■ **TASK TO CARRY OUT**: Please gather every line of the material below that contains the string "marker" and copy each one in full. Matches must have the same case.

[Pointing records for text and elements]

================

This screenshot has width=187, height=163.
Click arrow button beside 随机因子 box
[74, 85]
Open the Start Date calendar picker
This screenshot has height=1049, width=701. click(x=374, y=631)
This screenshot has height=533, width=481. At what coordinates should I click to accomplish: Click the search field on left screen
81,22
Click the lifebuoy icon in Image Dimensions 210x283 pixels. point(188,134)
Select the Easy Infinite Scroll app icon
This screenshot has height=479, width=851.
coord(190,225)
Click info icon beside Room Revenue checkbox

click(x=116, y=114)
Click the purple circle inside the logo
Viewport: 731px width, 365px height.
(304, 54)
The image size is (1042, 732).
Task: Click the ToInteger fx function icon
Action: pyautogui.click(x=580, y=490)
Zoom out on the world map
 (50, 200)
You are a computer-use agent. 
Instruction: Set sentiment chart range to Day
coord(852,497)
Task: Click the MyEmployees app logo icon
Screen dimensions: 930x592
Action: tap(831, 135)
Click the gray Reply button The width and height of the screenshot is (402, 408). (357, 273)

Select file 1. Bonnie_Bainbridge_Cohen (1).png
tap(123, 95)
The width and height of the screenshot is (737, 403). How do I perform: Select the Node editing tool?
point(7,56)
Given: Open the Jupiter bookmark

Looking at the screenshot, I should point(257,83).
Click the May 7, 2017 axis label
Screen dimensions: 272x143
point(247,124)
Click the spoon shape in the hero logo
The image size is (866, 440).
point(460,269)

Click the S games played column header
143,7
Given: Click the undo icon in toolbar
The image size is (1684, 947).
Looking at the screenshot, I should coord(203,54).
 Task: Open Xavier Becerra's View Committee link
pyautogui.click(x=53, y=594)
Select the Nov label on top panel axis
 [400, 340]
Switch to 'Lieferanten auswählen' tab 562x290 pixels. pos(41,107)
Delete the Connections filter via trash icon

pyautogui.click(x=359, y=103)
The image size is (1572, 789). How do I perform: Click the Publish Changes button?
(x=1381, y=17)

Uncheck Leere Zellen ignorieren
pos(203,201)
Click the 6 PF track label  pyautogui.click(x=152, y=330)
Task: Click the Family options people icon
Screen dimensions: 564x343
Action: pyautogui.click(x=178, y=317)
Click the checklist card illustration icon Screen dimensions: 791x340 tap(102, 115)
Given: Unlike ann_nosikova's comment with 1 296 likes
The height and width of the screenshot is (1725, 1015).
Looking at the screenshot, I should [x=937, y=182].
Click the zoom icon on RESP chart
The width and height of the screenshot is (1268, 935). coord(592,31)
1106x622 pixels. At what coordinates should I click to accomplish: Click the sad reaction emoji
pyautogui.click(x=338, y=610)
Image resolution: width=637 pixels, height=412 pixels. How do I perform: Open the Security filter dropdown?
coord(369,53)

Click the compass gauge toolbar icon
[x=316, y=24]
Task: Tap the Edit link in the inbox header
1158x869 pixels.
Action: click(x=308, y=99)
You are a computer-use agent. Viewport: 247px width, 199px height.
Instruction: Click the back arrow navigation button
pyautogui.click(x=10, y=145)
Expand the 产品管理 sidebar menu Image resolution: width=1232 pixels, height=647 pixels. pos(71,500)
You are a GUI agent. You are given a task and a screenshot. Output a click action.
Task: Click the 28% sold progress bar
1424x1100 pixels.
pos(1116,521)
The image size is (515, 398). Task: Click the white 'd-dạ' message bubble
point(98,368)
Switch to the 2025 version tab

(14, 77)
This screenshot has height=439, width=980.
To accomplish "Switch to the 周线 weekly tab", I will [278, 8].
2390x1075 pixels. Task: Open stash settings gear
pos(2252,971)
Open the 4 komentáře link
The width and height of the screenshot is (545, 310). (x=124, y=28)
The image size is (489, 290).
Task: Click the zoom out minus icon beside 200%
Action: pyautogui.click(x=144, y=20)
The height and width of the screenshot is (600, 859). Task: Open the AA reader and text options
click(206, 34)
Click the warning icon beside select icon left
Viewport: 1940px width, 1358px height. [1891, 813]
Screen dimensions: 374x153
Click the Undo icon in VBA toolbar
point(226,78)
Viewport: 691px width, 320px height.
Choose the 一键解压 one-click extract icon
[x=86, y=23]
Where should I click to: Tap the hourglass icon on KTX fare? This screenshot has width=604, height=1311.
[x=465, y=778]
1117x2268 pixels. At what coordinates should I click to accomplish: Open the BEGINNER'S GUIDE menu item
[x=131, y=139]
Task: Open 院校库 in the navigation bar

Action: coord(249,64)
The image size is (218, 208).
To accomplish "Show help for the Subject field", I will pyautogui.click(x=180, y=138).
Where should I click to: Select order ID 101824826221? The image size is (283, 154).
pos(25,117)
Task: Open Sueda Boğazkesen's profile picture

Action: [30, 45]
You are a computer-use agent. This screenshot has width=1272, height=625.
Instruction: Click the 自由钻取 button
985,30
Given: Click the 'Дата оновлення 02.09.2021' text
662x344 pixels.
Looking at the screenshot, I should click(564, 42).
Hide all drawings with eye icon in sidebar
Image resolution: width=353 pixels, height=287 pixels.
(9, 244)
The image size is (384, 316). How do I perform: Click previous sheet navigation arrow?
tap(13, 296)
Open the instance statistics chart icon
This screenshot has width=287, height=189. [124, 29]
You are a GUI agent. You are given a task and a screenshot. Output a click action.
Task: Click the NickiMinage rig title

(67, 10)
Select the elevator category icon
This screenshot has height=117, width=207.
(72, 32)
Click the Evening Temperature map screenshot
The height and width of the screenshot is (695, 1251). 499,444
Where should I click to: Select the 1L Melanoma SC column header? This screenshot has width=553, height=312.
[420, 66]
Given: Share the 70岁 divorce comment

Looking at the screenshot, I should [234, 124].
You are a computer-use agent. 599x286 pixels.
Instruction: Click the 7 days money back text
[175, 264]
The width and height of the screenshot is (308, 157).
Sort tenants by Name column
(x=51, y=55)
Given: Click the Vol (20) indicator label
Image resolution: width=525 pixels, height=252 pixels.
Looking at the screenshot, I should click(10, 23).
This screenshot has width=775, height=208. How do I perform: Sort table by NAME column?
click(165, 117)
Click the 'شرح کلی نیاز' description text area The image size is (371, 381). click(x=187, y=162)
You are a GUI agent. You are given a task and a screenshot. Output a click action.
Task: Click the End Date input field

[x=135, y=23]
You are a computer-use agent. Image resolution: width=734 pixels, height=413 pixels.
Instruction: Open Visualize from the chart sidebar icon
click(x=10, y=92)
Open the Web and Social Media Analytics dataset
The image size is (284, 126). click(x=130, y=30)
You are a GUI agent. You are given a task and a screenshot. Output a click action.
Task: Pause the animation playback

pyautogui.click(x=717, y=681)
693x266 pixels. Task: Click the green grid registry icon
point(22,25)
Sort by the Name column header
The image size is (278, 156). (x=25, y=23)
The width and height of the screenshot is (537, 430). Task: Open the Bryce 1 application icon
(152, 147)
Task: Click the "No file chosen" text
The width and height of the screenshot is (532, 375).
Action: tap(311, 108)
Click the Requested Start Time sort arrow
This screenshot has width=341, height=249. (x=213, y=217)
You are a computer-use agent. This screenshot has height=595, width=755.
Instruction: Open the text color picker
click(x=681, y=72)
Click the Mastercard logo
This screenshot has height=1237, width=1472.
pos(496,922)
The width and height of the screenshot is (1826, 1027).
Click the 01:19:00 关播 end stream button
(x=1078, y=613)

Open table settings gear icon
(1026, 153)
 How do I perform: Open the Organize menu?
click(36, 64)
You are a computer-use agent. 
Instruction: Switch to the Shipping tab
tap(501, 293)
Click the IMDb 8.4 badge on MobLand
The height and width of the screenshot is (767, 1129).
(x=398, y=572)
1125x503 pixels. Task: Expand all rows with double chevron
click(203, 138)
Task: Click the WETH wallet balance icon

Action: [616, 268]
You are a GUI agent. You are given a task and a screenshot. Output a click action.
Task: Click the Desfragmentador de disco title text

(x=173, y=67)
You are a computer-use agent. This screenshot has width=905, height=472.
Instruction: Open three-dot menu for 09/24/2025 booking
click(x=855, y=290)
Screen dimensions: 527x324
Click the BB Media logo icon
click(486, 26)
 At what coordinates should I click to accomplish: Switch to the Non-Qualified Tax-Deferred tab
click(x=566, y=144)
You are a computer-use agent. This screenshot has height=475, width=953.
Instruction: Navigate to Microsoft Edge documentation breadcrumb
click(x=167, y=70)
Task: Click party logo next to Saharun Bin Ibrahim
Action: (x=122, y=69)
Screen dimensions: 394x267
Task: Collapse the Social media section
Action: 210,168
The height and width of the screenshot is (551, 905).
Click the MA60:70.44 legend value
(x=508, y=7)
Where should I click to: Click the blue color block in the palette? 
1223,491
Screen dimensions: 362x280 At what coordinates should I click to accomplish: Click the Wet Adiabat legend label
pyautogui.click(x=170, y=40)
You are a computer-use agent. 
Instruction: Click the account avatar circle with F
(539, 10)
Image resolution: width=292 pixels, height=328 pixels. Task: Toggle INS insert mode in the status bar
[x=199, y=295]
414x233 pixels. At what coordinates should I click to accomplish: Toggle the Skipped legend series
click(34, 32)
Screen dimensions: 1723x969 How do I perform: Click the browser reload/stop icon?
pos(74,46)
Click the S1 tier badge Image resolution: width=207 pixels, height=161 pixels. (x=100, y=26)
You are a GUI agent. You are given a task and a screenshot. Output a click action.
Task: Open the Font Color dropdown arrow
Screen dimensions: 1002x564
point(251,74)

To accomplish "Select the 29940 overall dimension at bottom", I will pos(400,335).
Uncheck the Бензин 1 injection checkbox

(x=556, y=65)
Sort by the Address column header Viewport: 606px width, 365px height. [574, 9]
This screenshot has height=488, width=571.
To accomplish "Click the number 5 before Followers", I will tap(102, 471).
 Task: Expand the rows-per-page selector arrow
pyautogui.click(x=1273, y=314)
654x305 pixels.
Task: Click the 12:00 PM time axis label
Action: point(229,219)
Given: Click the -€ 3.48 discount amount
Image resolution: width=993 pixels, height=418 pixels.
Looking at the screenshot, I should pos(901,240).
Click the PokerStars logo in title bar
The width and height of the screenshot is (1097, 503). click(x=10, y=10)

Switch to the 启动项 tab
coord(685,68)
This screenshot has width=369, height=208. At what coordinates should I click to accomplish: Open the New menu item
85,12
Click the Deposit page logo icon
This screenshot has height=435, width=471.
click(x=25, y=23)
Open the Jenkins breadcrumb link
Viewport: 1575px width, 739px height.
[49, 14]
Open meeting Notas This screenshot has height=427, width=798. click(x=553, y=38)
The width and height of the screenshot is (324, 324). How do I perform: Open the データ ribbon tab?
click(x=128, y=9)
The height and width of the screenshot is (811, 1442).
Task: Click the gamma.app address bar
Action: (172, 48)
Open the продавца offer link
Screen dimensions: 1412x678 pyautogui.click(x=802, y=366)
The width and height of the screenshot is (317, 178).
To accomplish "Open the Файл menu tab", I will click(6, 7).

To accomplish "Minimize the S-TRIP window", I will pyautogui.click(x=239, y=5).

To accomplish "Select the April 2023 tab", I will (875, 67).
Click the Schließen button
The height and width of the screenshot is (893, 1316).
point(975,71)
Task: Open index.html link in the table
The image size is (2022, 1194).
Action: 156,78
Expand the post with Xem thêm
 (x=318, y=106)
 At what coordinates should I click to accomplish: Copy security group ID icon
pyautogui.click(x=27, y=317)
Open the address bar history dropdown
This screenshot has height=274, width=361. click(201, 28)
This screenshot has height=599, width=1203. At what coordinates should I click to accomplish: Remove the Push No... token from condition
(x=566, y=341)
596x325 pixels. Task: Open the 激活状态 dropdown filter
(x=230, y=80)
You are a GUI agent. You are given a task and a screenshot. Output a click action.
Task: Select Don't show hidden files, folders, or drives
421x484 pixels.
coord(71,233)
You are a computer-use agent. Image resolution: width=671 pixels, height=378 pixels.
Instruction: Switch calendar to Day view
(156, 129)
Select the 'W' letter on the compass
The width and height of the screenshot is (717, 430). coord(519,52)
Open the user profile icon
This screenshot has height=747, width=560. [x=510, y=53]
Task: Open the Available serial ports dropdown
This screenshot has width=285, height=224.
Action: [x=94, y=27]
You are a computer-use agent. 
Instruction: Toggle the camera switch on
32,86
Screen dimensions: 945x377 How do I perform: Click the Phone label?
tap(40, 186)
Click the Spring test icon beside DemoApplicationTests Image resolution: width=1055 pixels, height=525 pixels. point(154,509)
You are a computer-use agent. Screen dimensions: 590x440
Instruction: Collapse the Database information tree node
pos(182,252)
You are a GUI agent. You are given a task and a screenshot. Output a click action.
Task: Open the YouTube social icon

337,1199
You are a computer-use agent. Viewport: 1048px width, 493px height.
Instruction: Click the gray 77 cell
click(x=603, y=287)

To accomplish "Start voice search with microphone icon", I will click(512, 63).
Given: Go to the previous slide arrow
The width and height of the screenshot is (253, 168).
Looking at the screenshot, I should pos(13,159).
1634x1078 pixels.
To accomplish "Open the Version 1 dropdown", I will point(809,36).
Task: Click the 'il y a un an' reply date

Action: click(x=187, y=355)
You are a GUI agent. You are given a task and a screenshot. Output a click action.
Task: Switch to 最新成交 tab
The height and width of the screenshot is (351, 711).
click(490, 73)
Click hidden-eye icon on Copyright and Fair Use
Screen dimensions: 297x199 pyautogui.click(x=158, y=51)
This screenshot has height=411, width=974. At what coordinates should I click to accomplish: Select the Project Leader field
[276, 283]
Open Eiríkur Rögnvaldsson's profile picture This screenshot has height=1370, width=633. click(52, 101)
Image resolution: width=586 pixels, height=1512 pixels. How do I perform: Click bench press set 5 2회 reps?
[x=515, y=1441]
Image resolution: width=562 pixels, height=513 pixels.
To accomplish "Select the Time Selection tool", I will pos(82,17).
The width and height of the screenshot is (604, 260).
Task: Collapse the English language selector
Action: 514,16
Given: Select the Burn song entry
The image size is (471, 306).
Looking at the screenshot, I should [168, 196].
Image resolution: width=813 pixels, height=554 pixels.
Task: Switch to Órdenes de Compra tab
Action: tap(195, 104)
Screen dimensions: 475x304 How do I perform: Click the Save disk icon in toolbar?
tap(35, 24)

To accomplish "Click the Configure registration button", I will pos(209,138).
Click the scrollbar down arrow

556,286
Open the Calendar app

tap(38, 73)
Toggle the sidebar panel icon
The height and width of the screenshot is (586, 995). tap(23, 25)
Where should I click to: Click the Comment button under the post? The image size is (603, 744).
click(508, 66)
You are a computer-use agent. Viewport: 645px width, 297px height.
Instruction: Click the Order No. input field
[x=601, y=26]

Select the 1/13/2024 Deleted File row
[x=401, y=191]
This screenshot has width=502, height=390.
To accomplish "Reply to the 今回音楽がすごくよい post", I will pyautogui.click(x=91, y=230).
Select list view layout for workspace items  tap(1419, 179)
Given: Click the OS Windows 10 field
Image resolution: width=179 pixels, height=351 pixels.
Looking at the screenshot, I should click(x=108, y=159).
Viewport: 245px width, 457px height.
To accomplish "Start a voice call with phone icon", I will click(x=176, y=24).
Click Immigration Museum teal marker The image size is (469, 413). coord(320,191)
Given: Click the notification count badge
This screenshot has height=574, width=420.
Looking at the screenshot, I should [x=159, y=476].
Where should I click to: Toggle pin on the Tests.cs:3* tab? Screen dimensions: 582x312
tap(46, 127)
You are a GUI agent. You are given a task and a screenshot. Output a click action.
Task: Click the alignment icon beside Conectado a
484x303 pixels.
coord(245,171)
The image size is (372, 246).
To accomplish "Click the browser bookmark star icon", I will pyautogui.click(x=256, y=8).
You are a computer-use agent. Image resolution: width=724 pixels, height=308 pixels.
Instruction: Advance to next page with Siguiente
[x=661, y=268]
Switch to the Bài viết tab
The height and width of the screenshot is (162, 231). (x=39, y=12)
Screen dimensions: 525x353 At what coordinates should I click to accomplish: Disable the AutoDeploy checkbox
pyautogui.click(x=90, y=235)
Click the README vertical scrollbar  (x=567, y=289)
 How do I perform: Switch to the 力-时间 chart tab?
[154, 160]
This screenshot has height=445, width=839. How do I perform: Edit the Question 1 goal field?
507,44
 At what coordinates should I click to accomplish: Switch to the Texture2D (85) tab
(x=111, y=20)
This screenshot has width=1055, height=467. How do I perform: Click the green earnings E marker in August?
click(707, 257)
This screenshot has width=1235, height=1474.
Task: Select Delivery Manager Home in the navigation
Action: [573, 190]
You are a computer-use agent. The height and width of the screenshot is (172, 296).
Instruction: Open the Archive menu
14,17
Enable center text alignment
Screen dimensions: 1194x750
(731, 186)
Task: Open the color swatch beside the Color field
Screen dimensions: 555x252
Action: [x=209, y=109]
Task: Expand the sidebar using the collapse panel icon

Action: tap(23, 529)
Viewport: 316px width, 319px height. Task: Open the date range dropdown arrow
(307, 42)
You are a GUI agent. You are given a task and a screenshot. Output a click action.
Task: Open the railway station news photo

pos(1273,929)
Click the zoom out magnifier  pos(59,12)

================

■ **RESULT FOR THIS TASK**:
Click Immigration Museum teal marker The image size is (469, 413). coord(320,191)
This screenshot has width=1055, height=467. How do I perform: Click the green earnings E marker in August?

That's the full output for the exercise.